▶ [WHAT THE EXERCISE ASKS]
Rewrite the records from the line with "will [1002, 56]." to the line with "will [32, 114].", replacing "password" with "passcode" and leaving everything else unchanged.

▶ [SUPPLIED MATERIAL]
————————

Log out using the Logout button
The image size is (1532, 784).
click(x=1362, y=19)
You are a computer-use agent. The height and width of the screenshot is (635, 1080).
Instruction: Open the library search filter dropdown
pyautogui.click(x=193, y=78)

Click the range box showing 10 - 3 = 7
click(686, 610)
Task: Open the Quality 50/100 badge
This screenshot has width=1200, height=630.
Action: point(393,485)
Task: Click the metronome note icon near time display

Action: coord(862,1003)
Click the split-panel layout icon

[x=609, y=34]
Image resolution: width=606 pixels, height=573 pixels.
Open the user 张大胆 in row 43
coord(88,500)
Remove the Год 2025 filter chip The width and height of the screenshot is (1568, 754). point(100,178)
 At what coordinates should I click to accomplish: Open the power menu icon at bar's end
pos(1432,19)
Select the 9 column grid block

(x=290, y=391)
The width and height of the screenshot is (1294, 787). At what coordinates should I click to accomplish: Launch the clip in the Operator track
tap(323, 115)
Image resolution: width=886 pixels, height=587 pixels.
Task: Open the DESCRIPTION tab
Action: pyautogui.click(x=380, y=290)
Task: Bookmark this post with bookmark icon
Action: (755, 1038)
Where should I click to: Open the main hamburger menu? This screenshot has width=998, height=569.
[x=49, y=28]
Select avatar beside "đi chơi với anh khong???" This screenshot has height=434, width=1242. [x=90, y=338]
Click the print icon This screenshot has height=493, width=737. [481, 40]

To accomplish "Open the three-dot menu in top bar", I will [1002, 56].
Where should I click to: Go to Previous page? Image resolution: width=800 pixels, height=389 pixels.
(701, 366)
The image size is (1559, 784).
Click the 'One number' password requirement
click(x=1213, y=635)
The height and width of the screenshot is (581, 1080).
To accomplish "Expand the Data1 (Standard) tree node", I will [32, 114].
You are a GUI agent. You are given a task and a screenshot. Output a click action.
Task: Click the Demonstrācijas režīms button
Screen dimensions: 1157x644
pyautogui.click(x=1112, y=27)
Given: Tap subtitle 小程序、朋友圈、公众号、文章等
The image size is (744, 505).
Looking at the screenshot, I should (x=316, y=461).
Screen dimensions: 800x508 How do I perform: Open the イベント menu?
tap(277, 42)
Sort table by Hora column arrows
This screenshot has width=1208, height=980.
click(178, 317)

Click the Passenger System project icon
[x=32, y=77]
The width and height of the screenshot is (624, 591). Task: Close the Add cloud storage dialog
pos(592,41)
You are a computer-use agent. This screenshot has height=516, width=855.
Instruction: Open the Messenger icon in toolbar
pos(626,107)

————————

▶ [RESULT BELOW]
To accomplish "Open the three-dot menu in top bar", I will [1002, 56].
Where should I click to: Go to Previous page? Image resolution: width=800 pixels, height=389 pixels.
(701, 366)
The image size is (1559, 784).
Click the 'One number' passcode requirement
click(x=1213, y=635)
The height and width of the screenshot is (581, 1080).
To accomplish "Expand the Data1 (Standard) tree node", I will [32, 114].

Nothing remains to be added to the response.